::: ARTICLE :::
That's because the benefit thresholds are a bit lopsided.

The low-income elderly and disabled get tax relief for the first $25,000 of their appraised property. But disabled veterans get relief on the first $175,000 of theirs.

On average, that means seniors get $150 knocked off their property tax bills for the year. But the average tax credit for a disabled veteran is about $750.

Hamilton County's program now serves 2,984 elderly or disabled people and 354 veterans and widows. Hullander did not have specifics for the credits locally, because his office was still crunching numbers.

"I would hope they could fund all these totally, but if that's not the case, it seems like they need to look at something on the veterans to bring that part down," Hullander said. "We've got at least one veteran on the program whose home appraised for $600,000."

Statewide, the disparity in benefits isn't as extreme -- but it's there.

In 2013, there were 133,511 low-income elderly or disabled participants, or 89 percent of the people on the program, according to state comptroller records. They received just over $19.7 million, or 64 percent, of the total pie. The 16,888 disabled veterans and widows represented 11 percent of participants but got 36 percent of the benefits, or $11.3 million.

John Dunn, spokesman for State Comptroller Justin Wilson, said the Haslam administration is not looking to cut anyone out of the program. Instead, everyone's relief will be prorated, he said.
::: PROVIDED DATA :::
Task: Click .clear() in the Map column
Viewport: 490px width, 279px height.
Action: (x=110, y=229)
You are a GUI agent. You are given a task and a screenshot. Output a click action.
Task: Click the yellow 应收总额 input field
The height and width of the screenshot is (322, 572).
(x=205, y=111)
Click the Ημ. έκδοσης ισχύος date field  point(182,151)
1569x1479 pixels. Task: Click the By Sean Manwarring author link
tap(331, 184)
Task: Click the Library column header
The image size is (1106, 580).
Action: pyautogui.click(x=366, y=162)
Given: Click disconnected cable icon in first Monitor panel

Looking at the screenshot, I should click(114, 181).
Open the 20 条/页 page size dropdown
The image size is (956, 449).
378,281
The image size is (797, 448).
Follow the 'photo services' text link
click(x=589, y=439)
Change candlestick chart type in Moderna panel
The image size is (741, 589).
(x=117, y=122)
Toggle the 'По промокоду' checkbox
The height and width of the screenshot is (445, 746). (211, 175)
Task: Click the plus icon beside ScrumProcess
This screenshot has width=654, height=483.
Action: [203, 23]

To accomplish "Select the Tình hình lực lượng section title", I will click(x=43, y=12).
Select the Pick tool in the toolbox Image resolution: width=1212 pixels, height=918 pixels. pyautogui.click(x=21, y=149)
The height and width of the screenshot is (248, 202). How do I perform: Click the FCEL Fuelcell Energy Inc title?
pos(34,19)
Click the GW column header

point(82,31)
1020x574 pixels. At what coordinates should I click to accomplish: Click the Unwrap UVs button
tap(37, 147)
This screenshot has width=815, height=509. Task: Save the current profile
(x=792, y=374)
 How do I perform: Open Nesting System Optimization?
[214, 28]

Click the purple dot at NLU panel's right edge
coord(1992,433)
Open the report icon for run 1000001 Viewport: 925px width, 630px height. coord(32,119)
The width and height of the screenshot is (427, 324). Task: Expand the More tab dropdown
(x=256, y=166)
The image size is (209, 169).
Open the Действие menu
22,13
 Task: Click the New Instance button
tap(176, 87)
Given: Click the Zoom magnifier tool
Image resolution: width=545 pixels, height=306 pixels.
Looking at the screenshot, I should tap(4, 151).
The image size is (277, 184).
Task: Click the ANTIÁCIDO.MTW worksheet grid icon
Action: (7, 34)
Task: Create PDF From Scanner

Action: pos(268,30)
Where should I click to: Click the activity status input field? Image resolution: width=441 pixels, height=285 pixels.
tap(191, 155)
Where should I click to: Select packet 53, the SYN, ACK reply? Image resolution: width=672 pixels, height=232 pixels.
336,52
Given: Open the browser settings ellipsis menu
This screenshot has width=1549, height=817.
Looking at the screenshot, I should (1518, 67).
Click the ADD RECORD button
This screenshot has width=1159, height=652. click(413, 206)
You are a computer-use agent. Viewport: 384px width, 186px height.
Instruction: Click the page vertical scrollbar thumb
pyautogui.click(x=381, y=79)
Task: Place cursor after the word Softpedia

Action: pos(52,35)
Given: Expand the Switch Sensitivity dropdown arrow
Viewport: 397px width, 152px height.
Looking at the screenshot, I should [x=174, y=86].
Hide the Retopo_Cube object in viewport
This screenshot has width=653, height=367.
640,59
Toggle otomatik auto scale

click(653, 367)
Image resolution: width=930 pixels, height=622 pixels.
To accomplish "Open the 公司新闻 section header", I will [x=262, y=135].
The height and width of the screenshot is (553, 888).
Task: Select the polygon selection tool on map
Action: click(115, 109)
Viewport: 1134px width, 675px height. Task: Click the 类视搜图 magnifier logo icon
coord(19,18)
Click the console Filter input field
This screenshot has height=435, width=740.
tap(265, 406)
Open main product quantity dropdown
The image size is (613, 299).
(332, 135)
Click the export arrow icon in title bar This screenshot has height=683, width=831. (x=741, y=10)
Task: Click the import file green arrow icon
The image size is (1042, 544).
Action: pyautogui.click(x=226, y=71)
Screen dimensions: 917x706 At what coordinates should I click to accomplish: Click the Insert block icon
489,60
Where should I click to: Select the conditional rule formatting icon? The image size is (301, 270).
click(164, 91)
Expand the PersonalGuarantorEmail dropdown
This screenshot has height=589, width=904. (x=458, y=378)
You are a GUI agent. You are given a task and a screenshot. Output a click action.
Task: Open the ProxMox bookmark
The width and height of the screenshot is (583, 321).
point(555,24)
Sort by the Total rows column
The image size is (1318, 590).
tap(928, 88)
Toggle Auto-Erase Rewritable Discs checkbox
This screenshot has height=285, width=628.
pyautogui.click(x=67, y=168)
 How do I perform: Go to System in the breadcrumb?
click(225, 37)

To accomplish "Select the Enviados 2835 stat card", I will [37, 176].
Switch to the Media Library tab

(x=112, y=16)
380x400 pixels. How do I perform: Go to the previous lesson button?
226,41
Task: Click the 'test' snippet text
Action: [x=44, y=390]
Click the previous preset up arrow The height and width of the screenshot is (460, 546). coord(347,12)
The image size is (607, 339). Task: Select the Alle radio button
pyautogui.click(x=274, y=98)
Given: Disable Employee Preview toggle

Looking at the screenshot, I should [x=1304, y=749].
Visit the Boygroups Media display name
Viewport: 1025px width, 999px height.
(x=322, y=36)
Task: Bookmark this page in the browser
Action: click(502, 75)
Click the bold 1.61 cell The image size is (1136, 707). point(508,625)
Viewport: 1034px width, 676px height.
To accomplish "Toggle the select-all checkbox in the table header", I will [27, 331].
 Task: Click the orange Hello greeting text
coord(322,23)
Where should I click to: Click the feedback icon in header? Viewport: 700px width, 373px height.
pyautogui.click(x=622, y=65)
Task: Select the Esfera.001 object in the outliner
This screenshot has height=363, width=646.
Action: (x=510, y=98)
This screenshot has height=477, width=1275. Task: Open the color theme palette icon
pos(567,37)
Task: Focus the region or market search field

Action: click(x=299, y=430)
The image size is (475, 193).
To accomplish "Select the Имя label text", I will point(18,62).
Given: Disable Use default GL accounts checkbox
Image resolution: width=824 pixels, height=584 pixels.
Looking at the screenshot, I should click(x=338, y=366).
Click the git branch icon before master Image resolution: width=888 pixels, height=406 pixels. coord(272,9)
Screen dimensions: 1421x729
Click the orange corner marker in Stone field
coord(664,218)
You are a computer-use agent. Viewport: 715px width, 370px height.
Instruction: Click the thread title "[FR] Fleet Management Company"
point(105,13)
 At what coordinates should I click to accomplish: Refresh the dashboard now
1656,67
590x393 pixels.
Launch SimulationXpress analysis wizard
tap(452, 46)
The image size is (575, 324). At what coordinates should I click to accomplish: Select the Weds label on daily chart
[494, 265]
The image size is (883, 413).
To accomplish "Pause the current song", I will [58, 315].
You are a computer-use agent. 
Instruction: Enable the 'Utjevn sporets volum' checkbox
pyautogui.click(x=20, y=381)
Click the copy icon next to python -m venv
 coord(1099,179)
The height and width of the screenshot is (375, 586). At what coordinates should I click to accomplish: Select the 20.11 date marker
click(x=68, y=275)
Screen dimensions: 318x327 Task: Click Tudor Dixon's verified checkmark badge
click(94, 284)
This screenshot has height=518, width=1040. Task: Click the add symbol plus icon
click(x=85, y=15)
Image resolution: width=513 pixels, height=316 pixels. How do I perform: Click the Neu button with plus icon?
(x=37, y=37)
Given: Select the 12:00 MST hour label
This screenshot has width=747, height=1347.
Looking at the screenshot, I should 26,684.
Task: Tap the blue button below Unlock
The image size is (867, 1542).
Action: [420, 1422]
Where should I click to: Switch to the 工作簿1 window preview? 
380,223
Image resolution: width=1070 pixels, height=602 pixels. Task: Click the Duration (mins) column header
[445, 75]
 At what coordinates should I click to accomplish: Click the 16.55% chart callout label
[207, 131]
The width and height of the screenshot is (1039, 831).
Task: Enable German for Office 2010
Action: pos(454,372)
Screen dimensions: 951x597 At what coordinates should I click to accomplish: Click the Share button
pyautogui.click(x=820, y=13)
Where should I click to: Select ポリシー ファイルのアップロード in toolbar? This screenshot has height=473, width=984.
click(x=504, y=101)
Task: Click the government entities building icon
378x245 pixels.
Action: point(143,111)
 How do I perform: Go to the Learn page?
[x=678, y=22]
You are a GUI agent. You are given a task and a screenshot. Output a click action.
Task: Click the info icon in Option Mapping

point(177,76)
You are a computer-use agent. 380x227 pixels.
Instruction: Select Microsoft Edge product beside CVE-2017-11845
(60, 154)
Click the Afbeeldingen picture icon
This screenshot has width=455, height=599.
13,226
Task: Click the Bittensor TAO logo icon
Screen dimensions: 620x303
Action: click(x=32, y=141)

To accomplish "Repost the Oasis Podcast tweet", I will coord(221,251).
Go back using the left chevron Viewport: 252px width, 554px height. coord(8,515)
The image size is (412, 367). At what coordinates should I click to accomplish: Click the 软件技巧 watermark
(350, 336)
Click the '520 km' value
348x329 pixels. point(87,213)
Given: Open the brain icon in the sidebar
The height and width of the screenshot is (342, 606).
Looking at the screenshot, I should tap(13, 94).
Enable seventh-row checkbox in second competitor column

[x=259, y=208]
:::
THINGS TO DO
1. Answer these questions using the article on property tax relief:
(a) On how much of their appraised property do low-income elderly and disabled participants get tax relief?
(b) How many veterans and widows does Hamilton County's program now serve?
(c) How much did disabled veterans and widows receive statewide in 2013?
2. In the records, reproduce the lines from the line with "Given: Disable Use" up to and including the line with "point(105,13)".
The article and the records are unrelated to each other.

CORRECT ANSWERS
1.
(a) The first $25,000.
(b) 354.
(c) $11.3 million.

2.
Given: Disable Use default GL accounts checkbox
Image resolution: width=824 pixels, height=584 pixels.
Looking at the screenshot, I should click(x=338, y=366).
Click the git branch icon before master Image resolution: width=888 pixels, height=406 pixels. coord(272,9)
Screen dimensions: 1421x729
Click the orange corner marker in Stone field
coord(664,218)
You are a computer-use agent. Viewport: 715px width, 370px height.
Instruction: Click the thread title "[FR] Fleet Management Company"
point(105,13)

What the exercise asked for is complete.